Backing up further, PostgreSQL has various locks. In the context of deadlocks, the ones we’re most concerned with are row-level locks that are acquired by statements prior to modifying a row and held until the end of the transaction. DELETE, UPDATE, INSERT..ON CONFLICT take locks on the rows that they modify and also on rows in other tables referenced by a foreign key. INSERT and COPY also acquire a lock when there is a unique constraint, to prevent concurrent writes with the same value.
So if a session does:
BEGIN; UPDATE table SET value = 5 WHERE key = 'hello';
This session now holds row-level locks on all rows where key = ‘hello’. If another session attempts to update rows where key = ‘hello’ at the same time, that command will block until session 1 sends
In the following scenario, sessions 1 and 2 obtain locks in opposite order after sending BEGIN.

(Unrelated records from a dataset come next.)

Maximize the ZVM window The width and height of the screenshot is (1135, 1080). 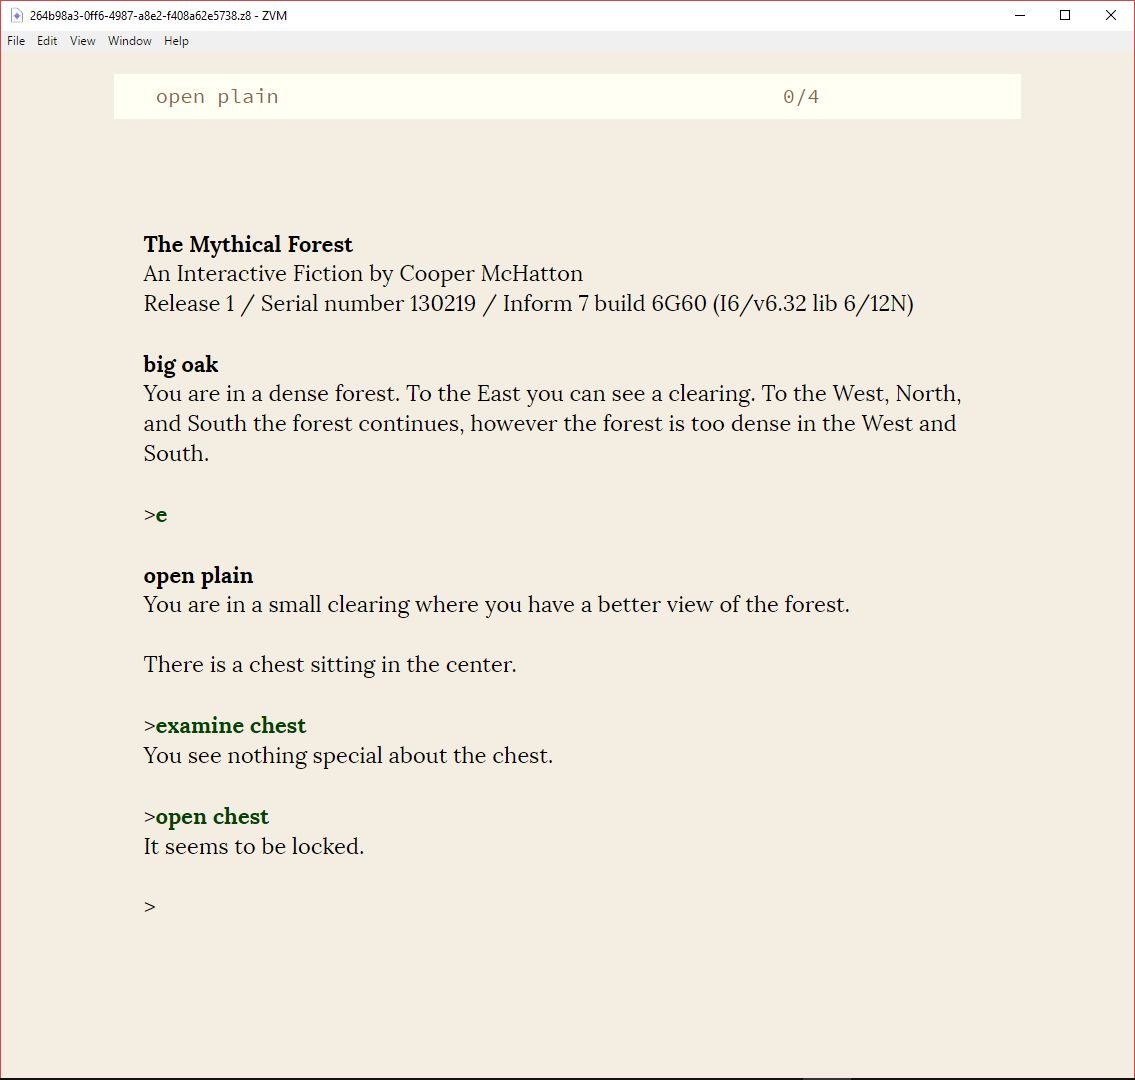pos(1065,16)
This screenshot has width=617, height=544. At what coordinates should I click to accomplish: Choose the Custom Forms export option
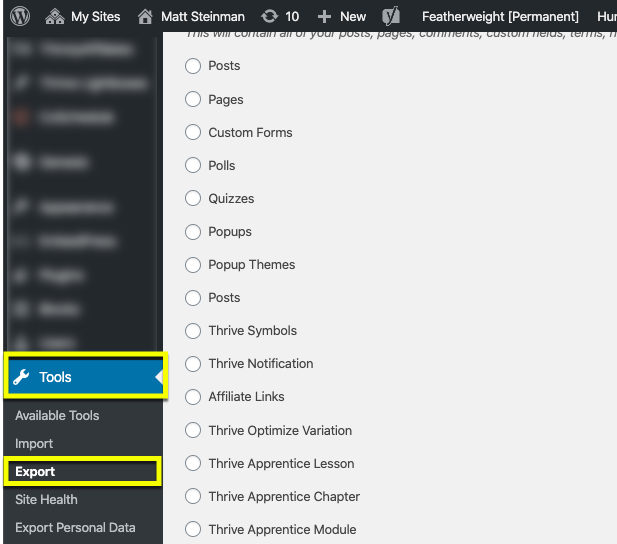pos(193,132)
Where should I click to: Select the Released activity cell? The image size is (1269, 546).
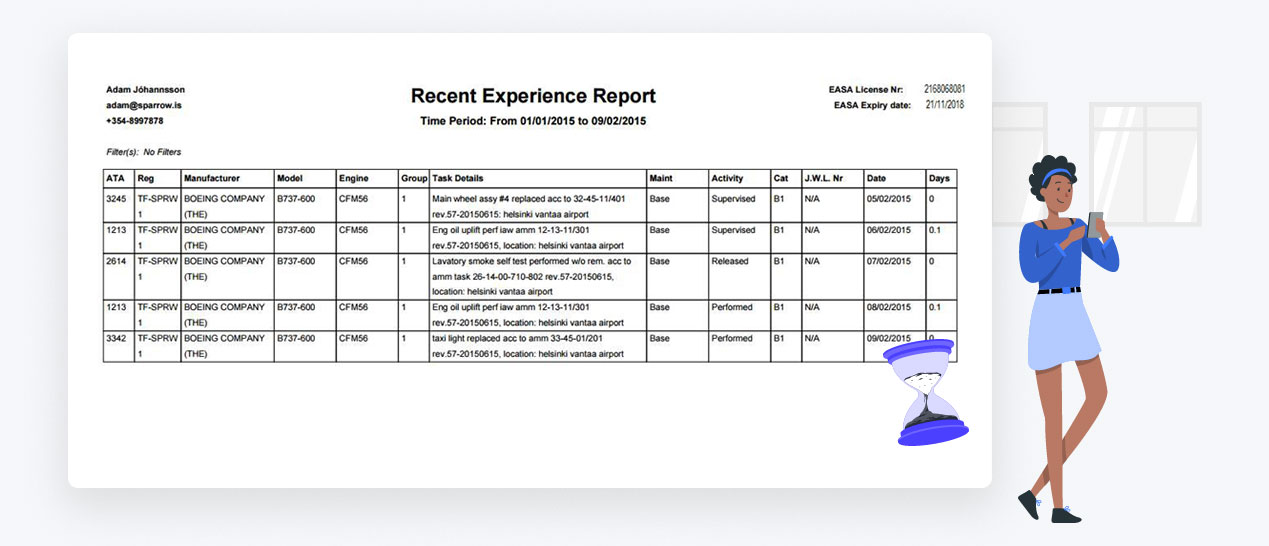[730, 261]
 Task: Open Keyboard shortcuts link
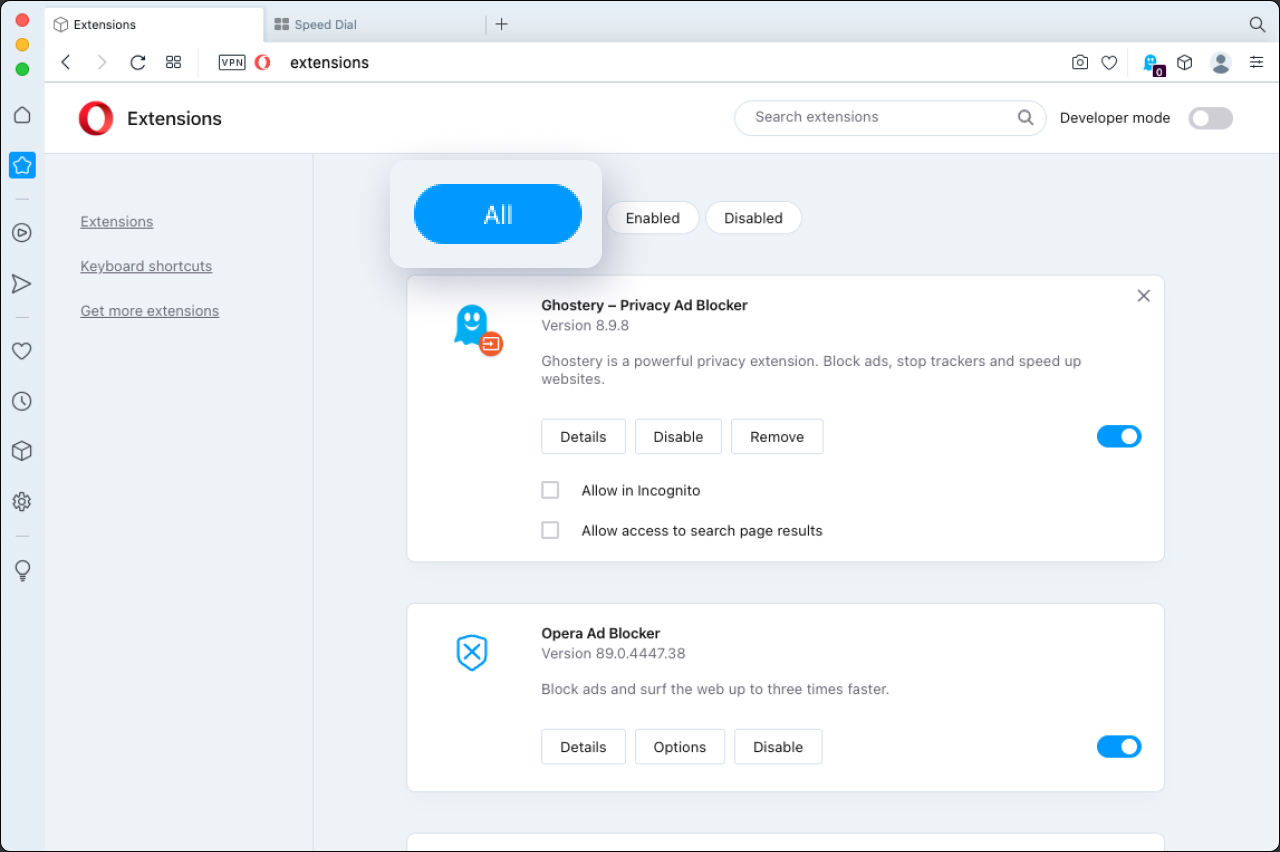coord(146,266)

UPDATE table SET value = 1 WHERE key = 'hello'; A takes ‘hello’ lock
UPDATE table SET value = 2 WHERE key = 'world'; B takes ‘world’ lock
UPDATE table SET value = 1 WHERE key = 'world'; wait for ‘hello’ lock held by 2
UPDATE table SET value = 2 WHERE key = 'hello'; wait for ‘world’ lock held by 1
This situation on its own can’t be resolved. However, if sessions are waiting on a lock for a while, Postgres will check whether processes are actually waiting for each other. If that is the case, Postgres will forcibly abort transactions until the deadlock is gone.
Note that if both sessions followed the same order (first hello, then world), the deadlock would not have occurred since whichever session gets the ‘hello’ lock goes first. Modifications occurring in different order is a key characteristic of deadlocks.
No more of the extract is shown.